------ TEXTO DE ORIGEM

Um dia o sinal de trânsito esverdeou na Avenida Presidente Vargas, mas não arranquei com o carro. E não era enguiço. Atrás de mim buzinações e xingamentos. Coitada da minha mãe. Que Deus lhe tenha tapado os ouvidos no céu. Não arranquei porque enxergava um cisco no olho verde do semáforo. Estiquei a luneta e era um vaga-lume, piscando feito um doido, querendo acasalar com a luz verde do trânsito. E apesar da barulheira, ninguém vence a acústica do amor, pude ouvir o vaga-lume: Mon amour, adoro uma gordinha, mas não dispenso uma magrinha...Rsrsrs. Se ficasse magrinha, te diria a mesma frase: Mon amour. É preciso muita transcendência para se conseguir um vaga-lume máquina. Isso amor ainda não venceu.

Recordo era verão entrando outono. Noitinha. E como os vaga-lumes vivem apenas no verão, ali deu seu último suspiro e caiu em cima do meu capot. Encostei o carro, pulei as grades e o enterrei solenemente no Campo de Santana. Quem me conhece sabe que faço isso.


No início do reinado do rei Salomão não havia adversário, nem calamidade algumas como a que ocorreu há pouco na Itália. Disse o próprio Salomão: “Deus me deu descanso de todos os lados, e não há adversário, nem calamidade alguma”. Mas findando o reinado levantaram-se contra Salomão três adversários: Hadade, Rezom e Jeroboão. E fiquei pensando, quantos adversários têm os vaga-lumes?! Os vaga-lumes também têm os seus Hadade, Rezom e Jeroboão. Salomão teve estes adversários porque pecou contra Deus, mas os vaga-lumes que pecado têm?

Recordo na infância, e até hoje ainda repetem, bandos de meninos ralavam os vaga-lumes nas suas roupas para ficar brilhantes. Brilho a qualquer custo, inclusive com a morte do outro. Eis o primeiro adversário. Agora digamos que a forte iluminação das cidades venha sendo comanda por Rezom, segundo adversário, mas e Jeroboão? Quem seria o Jeroboão dos vaga-lumes? Evangélico. Sim... Creia. Tenha fé!

------------
------ INFORMAÇÕES FORNECIDAS

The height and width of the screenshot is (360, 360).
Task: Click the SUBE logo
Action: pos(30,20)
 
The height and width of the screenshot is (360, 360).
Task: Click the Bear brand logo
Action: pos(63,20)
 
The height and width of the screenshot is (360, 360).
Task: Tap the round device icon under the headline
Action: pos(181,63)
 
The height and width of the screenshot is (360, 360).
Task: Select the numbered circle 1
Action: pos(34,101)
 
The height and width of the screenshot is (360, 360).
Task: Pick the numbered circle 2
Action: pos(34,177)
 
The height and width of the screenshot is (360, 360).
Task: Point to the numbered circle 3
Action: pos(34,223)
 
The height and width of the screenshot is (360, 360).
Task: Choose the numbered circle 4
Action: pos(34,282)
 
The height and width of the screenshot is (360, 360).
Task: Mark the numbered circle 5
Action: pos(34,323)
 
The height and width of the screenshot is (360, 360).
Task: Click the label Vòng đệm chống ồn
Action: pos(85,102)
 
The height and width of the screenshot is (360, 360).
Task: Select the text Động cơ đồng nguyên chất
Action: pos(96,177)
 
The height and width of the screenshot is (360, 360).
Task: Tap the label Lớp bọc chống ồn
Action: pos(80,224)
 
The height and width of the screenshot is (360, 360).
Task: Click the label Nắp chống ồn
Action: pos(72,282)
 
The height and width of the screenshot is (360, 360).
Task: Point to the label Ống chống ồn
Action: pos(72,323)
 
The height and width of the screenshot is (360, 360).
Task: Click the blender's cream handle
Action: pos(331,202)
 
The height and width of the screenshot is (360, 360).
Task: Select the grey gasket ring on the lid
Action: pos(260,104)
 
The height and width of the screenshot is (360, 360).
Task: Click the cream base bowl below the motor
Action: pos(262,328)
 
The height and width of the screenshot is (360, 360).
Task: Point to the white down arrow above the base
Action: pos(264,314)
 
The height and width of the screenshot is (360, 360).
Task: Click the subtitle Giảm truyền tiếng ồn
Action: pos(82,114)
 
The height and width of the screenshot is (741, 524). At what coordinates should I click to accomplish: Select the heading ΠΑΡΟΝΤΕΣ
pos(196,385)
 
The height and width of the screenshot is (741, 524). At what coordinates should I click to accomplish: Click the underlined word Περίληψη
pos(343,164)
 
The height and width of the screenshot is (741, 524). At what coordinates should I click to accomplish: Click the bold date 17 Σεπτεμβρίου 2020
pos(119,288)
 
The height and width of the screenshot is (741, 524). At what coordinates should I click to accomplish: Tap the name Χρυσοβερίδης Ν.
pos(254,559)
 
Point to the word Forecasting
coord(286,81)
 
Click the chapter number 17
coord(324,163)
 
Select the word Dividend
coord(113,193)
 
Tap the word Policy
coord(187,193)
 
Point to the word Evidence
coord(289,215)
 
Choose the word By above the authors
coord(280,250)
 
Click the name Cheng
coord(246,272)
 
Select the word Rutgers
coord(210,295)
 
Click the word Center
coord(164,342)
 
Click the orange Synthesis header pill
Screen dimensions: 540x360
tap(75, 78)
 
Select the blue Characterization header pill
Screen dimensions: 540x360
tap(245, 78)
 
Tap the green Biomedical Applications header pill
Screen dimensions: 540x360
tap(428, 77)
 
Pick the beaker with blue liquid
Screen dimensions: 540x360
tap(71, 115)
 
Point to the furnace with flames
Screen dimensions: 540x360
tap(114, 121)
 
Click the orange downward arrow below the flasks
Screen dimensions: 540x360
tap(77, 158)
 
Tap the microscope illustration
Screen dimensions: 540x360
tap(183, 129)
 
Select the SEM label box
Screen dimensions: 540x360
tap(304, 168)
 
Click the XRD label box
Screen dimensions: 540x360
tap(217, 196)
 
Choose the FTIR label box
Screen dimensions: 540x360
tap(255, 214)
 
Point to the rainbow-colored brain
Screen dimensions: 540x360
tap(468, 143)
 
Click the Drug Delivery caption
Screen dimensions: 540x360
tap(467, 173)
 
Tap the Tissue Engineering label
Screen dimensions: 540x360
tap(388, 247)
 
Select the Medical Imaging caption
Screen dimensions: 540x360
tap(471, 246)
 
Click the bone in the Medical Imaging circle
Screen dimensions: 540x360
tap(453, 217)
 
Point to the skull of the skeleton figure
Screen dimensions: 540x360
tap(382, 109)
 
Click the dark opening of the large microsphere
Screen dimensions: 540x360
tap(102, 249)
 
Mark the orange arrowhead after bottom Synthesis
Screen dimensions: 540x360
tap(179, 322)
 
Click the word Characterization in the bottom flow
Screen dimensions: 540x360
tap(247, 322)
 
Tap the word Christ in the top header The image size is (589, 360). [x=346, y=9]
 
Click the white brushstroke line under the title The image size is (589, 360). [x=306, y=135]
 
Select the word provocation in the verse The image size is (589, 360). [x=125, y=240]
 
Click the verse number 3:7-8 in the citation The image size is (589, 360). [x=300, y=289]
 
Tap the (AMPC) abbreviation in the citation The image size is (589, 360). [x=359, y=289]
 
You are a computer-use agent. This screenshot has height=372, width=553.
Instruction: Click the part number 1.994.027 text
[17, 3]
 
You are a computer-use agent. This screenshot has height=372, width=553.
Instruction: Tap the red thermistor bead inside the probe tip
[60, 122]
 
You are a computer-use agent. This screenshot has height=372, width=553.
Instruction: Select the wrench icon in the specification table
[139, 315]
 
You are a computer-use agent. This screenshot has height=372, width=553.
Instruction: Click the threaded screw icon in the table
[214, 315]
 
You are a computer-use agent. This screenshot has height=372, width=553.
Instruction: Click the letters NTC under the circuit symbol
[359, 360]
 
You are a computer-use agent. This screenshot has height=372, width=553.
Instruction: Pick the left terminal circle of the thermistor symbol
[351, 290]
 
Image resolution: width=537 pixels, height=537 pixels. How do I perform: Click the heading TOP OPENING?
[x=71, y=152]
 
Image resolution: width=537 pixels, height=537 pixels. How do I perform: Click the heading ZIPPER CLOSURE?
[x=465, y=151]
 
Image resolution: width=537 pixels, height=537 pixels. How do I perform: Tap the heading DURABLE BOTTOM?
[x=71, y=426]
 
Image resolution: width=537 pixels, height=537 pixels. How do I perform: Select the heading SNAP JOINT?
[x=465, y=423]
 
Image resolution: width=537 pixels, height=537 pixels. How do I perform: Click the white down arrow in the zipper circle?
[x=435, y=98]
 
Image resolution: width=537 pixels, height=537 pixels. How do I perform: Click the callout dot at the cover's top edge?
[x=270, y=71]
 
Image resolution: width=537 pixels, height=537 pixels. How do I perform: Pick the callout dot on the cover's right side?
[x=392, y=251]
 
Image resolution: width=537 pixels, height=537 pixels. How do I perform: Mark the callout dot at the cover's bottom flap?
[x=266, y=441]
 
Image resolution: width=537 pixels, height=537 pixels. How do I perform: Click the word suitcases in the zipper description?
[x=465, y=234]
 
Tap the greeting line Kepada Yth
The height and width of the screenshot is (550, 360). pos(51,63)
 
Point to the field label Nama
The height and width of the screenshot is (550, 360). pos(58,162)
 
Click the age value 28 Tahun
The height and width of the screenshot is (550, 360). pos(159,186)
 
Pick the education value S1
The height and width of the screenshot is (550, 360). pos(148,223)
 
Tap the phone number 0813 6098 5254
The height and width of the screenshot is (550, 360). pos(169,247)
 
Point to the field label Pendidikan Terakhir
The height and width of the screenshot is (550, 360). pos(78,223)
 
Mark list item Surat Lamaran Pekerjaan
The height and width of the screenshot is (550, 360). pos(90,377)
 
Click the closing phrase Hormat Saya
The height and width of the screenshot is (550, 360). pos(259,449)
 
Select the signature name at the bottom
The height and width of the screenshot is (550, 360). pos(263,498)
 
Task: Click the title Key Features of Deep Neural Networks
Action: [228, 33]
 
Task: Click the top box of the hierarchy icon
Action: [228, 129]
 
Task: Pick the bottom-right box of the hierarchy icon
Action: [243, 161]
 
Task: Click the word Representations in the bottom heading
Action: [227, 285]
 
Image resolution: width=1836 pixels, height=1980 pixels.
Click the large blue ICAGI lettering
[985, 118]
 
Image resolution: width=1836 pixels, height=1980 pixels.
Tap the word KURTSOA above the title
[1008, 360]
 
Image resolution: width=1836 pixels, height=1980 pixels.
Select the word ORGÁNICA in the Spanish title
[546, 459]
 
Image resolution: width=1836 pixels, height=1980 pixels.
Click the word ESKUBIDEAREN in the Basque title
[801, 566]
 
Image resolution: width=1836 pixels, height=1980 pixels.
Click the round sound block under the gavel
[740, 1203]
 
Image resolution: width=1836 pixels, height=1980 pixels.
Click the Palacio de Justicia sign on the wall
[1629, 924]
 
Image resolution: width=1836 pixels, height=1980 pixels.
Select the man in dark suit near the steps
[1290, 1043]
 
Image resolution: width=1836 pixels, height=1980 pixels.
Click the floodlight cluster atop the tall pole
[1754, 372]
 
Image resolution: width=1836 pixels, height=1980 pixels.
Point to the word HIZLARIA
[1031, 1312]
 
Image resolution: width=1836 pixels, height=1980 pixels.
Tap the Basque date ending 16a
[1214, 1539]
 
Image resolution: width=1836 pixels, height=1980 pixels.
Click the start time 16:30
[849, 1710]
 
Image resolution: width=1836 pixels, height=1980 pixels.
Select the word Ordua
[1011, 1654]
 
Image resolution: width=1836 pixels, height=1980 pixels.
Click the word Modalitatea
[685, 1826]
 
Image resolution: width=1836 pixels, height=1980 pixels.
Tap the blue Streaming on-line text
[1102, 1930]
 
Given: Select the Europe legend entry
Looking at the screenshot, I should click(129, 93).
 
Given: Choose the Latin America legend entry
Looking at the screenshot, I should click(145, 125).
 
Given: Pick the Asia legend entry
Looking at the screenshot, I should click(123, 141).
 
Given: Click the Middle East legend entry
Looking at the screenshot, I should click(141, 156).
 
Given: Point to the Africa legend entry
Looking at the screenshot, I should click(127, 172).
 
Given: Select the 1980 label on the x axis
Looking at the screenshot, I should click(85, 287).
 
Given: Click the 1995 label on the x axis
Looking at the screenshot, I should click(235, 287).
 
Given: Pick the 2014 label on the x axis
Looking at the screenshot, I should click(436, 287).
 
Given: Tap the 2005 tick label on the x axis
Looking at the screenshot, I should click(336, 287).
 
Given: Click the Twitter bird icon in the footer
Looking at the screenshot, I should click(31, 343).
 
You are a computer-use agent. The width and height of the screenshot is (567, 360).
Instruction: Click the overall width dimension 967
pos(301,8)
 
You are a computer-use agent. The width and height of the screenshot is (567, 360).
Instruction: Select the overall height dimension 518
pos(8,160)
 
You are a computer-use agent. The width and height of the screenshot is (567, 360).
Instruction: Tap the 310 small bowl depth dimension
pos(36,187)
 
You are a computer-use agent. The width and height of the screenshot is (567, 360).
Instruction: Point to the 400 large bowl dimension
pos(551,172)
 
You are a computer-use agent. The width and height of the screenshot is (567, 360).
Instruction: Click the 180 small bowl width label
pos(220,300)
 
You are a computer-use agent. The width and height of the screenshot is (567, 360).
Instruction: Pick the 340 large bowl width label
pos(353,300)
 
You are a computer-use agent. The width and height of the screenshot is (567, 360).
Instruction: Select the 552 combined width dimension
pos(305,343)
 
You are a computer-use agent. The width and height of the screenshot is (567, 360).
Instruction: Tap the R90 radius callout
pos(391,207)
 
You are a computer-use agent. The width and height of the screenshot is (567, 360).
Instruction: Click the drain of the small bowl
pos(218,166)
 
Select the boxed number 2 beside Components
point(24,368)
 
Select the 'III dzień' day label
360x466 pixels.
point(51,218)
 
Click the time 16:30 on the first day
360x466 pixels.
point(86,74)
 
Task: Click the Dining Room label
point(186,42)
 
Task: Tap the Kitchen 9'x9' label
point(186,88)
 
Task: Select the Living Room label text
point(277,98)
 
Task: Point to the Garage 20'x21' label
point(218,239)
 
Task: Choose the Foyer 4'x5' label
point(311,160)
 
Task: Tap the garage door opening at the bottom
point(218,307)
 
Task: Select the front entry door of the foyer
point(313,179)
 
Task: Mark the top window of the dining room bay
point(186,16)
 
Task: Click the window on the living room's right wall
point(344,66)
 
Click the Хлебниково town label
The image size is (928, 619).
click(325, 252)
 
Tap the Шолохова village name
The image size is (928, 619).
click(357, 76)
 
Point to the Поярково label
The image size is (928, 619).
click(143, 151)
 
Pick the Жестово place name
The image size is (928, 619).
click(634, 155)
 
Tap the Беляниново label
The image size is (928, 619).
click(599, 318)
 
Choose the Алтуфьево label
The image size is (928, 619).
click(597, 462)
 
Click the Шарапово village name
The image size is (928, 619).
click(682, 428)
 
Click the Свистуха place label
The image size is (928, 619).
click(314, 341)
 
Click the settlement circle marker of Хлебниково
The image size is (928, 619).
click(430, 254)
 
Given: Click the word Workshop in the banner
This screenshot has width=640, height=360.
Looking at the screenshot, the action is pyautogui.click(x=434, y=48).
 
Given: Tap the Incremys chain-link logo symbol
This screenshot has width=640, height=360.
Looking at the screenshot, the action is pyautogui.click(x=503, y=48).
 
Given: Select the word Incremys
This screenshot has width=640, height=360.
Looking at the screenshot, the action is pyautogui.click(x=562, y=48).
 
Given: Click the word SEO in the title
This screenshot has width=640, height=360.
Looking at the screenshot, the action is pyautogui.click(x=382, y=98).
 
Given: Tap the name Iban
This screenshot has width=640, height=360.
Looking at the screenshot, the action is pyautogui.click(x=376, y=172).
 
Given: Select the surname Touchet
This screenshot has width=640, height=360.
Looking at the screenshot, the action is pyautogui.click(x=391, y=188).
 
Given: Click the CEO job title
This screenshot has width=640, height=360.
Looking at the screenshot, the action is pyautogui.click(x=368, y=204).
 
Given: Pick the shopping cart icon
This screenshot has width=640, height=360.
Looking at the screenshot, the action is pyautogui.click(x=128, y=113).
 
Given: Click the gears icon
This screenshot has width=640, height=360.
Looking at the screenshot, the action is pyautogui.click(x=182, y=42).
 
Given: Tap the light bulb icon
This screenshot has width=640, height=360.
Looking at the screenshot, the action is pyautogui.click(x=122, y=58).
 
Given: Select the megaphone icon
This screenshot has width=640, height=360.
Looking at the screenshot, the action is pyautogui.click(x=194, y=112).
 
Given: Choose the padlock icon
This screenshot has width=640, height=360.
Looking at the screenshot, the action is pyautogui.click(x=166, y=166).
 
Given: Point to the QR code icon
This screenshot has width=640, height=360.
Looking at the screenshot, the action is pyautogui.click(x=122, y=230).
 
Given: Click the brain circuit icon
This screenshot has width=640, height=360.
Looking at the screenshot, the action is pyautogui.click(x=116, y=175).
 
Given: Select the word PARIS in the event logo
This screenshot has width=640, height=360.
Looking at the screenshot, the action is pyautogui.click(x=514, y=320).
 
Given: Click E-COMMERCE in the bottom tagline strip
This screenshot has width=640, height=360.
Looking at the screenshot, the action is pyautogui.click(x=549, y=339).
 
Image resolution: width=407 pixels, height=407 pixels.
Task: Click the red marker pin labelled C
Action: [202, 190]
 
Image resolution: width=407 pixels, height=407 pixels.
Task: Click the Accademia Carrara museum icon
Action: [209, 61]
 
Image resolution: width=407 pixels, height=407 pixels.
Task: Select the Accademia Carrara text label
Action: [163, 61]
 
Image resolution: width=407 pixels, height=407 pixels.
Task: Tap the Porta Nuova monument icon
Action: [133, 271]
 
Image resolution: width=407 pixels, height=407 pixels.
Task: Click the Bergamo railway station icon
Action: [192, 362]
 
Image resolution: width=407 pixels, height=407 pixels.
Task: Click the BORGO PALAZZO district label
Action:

------------

### INSTRUÇÕES DA TAREFA
Liste, por favor, os nomes dos adversários que, segundo o texto sobre os vaga-lumes, se levantaram contra o rei Salomão no fim do reinado.

### RESULTADO DO EXERCÍCIO
Hadade, Rezom, Jeroboão